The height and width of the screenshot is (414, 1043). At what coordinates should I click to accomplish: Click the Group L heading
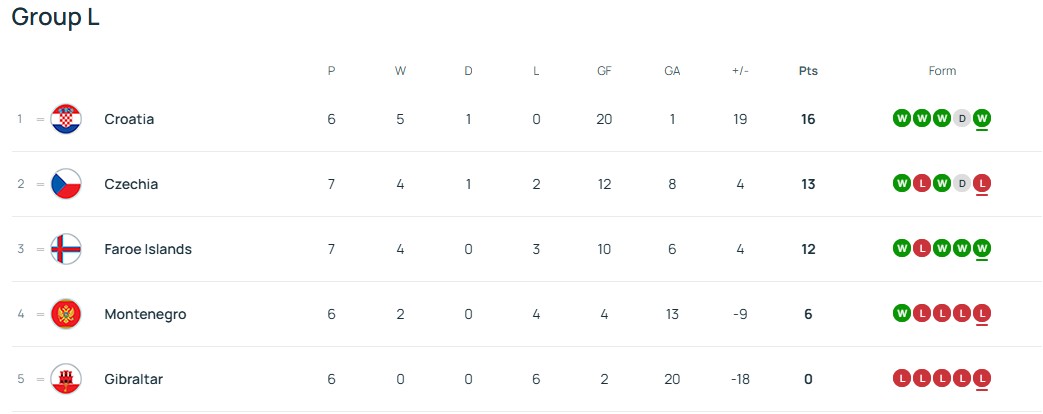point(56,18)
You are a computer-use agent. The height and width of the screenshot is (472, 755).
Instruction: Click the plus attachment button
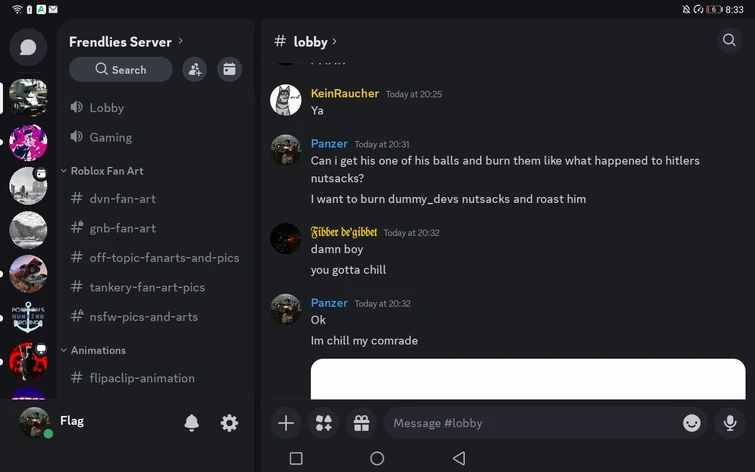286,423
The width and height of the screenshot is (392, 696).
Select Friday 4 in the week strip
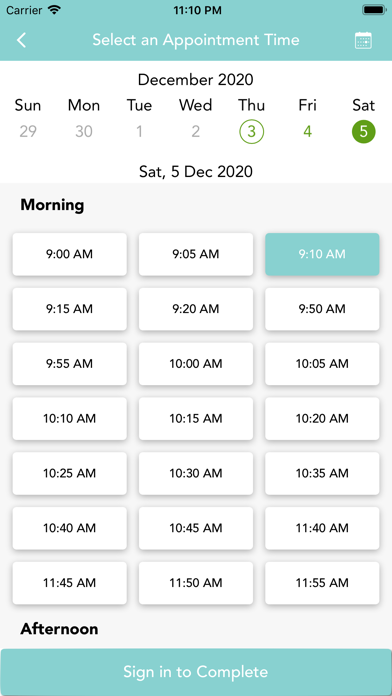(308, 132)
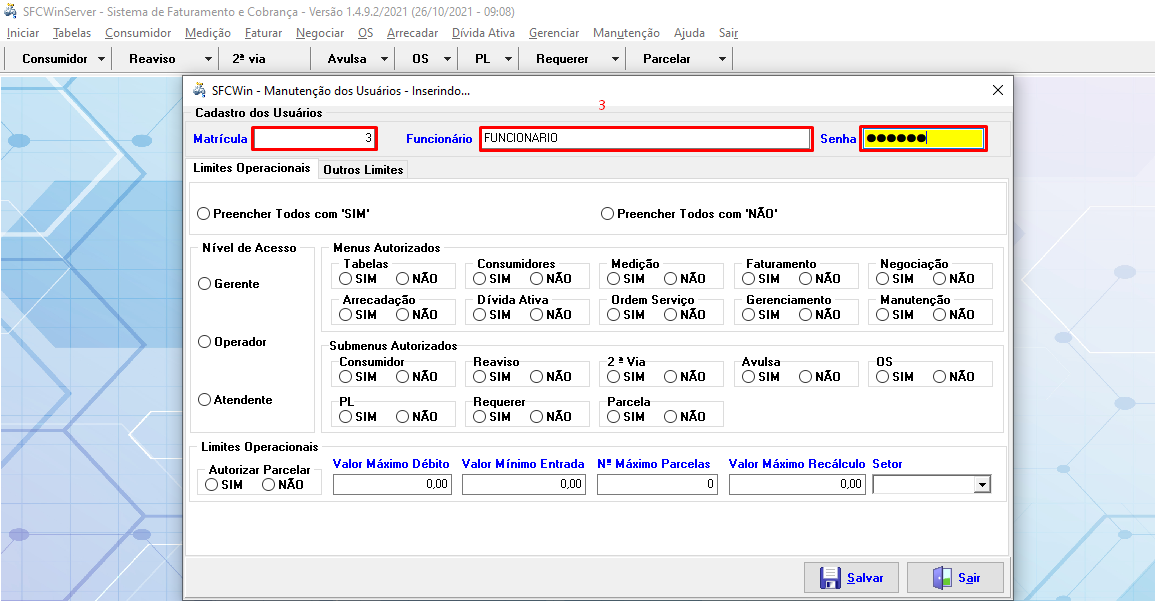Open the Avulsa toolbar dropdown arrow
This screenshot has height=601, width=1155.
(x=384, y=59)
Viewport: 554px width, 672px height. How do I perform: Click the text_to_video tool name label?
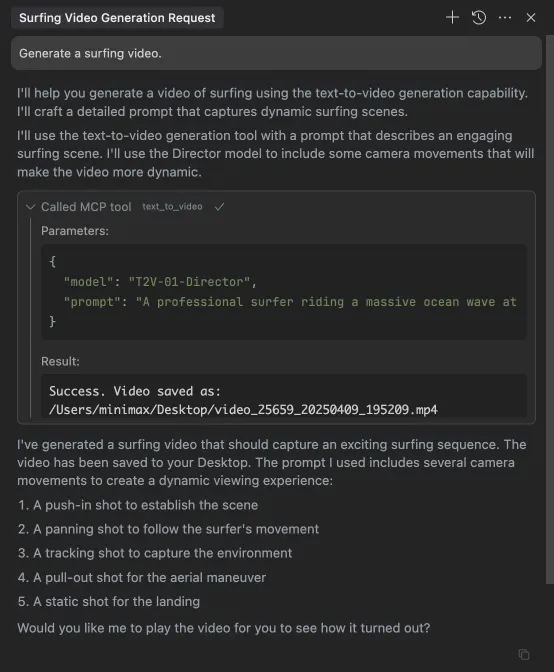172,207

※

THE TASK: Reproduce the whole listing verbatim. Pictures stay out of the copy.

RESPONSE FOR THIS EXERCISE:
The height and width of the screenshot is (414, 1043). At what coordinates should I click to accomplish: Click the Group L heading
point(56,18)
You are a computer-use agent. The height and width of the screenshot is (472, 755).
Instruction: Click the plus attachment button
286,423
The width and height of the screenshot is (392, 696).
Select Friday 4 in the week strip
(308, 132)
Open the Avulsa toolbar dropdown arrow
This screenshot has height=601, width=1155.
(x=384, y=59)
Viewport: 554px width, 672px height. How do I perform: Click the text_to_video tool name label?
172,207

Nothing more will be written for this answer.